Aufstand gegen die Energiewirtschaft
Wir sehen uns vor Gericht

Der Streit zwischen Energiekonzernen und Verbrauchern erhält eine neue Dimension: Während bisher die Verbraucher wegen gestiegener Gaspreise auf die Barrikaden gingen, klagt jetzt erstmals ein Energieversorger gegen seine Kunden. Die Branche schlägt zurück. Eine Handelsblatt-Reportage.

PADERBORN. Der Weg zum Kern des Problems führt in den Keller eines über 100 Jahre alten Bauernhauses. 14 Stufen die steile, knarzende Holztreppe hinunter, dann zweimal scharf links abbiegen, vorbei an einigen Kisten mit Aktenordnern, Zeitungen und anderem Kram. Dort hängt sie, die Gastherme der Marke Buderus, weiß lackiert und glänzend.

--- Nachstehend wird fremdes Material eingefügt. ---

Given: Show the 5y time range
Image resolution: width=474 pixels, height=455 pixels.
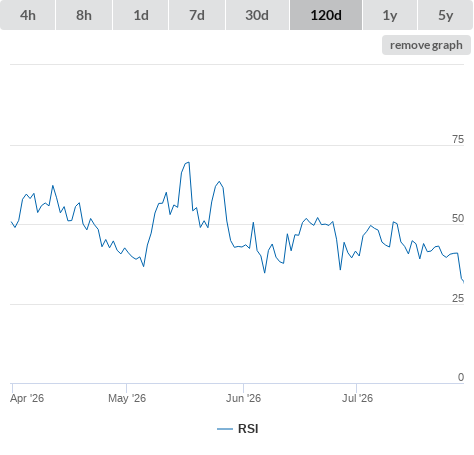Looking at the screenshot, I should 446,15.
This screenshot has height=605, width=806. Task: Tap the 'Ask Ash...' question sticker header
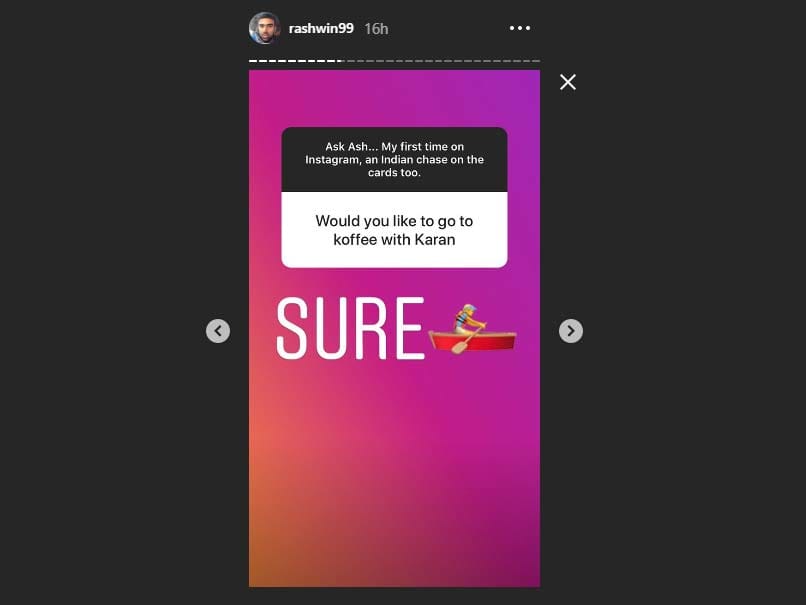[394, 159]
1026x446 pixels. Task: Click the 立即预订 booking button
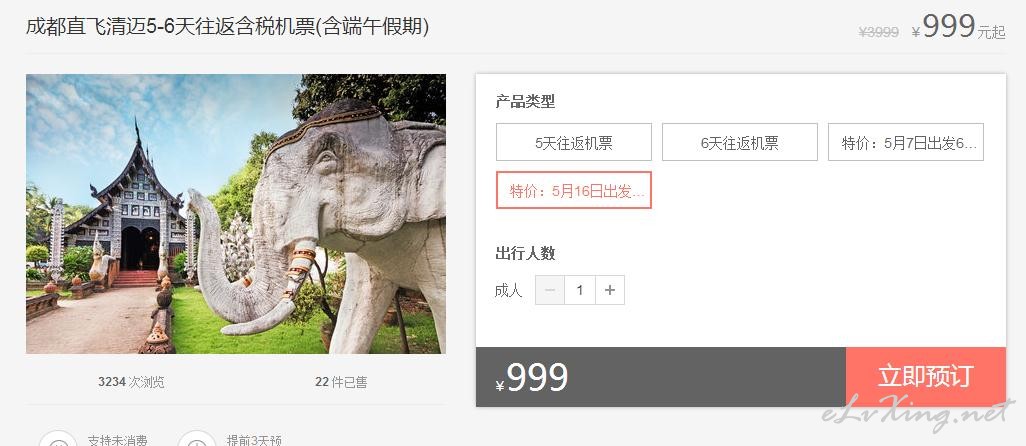point(926,377)
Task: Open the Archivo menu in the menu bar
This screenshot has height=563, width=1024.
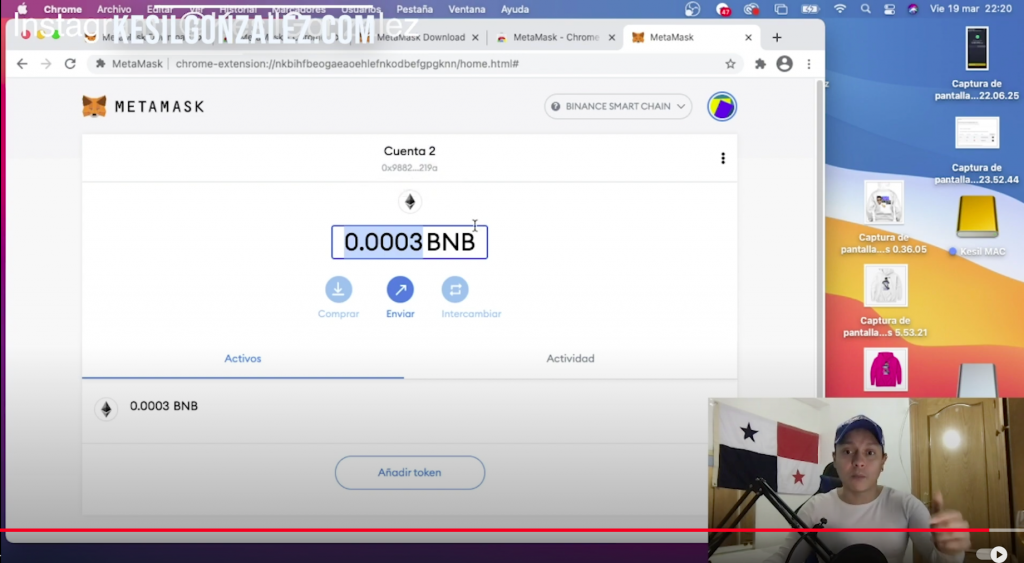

Vor vier Jahren hat sich Andreas Ziebarth diese Heizung angeschafft. „Als wir am Ende der Osterferien aus dem Urlaub kamen, war unsere alte Gastherme kaputt“, erzählt der 44-jährige EDV-Techniker aus Büren, südlich von Paderborn, der mit Frau und Sohn in dem 100-Quadratmeter-Haus wohnt. „Schnell musste Ersatz her, denn es war immer noch kalt und ungemütlich.“ Eine Öko-Heizung mit Pellets aus Holz, deren Einbau Ziebarth kurz erwogen hatte, war so schnell nicht zu haben. Also kaufte er wieder eine Gasheizung.

Es sollte eine Entscheidung von enormer Tragweite werden, die diese Woche ihren vorläufigen Höhepunkt erlebt: Am Donnerstag wird Ziebarth auf der Anklagebank vor dem Kartellsenat des Landgerichts Dortmund sitzen, zusammen mit 15 anderen Besitzern von Gasheizungen aus Paderborn und Umgebung. Sie schulden ihrem Gasversorger, der Eon Westfalen Weser, zusammen ein paar tausend Euro, weil sie nach einer deutlichen Gaspreiserhöhung weiterhin nur den alten Tarif zahlen.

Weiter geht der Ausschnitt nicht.